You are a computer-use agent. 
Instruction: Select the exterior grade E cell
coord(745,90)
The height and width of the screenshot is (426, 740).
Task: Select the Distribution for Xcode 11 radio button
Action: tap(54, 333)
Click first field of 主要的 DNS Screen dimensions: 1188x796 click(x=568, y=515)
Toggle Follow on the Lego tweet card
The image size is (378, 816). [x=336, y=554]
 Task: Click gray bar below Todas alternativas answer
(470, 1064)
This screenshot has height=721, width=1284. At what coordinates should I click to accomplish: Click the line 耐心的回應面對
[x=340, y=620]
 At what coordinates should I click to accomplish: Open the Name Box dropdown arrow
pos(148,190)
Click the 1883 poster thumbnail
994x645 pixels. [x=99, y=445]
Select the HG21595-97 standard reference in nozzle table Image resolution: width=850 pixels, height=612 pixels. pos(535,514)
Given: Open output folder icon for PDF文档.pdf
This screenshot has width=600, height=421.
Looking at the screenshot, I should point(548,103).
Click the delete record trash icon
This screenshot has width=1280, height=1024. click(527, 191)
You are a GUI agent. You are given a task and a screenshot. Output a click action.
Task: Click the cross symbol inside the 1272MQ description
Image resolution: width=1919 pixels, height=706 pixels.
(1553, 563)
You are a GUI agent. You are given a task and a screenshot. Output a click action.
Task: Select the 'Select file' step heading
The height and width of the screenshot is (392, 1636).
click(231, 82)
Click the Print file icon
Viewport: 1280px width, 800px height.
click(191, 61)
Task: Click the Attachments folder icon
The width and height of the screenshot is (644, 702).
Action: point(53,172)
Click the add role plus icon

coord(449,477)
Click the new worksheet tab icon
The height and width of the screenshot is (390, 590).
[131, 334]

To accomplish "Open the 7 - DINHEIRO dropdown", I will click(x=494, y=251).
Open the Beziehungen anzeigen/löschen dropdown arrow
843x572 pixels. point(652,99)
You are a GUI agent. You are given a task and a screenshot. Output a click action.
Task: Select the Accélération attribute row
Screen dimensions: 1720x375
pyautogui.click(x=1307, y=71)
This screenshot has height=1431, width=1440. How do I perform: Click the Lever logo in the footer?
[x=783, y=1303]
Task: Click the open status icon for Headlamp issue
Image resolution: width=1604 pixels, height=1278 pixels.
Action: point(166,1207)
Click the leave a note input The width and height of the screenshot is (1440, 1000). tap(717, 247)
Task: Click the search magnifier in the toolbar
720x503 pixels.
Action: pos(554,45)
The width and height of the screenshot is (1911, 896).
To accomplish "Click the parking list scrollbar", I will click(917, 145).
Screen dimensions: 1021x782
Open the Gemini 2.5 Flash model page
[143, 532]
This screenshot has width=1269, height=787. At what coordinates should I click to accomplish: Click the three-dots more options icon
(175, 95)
=====
- **WHAT IS EXPECTED**: Count up the lines above that include the string "file" and report nothing but that number.

- **RESPONSE TO THE TASK**: 2